Is the Computer Mouse an Endangered Species?

The computer mouse has been with us for decades, helping us point and click our way from the first Apple Macintosh and Windows 1.0 to more complex OSes--some may say overly so--like Windows Vista, Mac OS X, and 'Hardy Heron' (aka Ubuntu 8.04). Despite adding and removing buttons along the way, dropping a cord or two, and becoming available for both left and right-handed users, the mouse really hasn't changed much over these last few decades: you roll it about on a flat surface, use your index finger to click a button or two, and a mouse pointer does your bidding on the display unit of your choice.

Now Simtrix, a New Zealand-based computer peripheral developer, has introduced its Swiftpoint line of pointing devices. Simtrix claims that the design of their new products "represents a radical new mouse technology poised to finally allow consumers to enjoy the full power of a desktop mouse & keyboard within a mobile environment."

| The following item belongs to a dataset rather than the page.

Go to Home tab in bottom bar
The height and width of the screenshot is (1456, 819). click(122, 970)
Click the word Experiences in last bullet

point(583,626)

It's a bold claim, and one that becomes more intriguing when you actually see what the devices look like. The Swiftpoint TriPed slips over the thumb and is primarily meant to be used with touch tablets, tablet PCs and other devices that generally rely on a pen or stylus for input. When it's not being used and is "at rest" on a desk or table, the gadget resembles a prosthetic device that an injured Pokémon may use to hobble between matches.

The Swiftpoint TriPed (photo: Simtrix)

The second product in the Swiftpoint product line is the Swiftpoint Slider, which is primarily designed to be used with laptops. This aptly-named device cradles your thumb, and can then be slid over the keys on your laptop keyboard, effectively turning that relatively flat surface into a large mouse pad. It seems like an ingenious solution to business travelers who are often forced to fumble about with mice, trackpoints, and touch pads while trying to work in the cramped veal pens that airlines call "seats" these days.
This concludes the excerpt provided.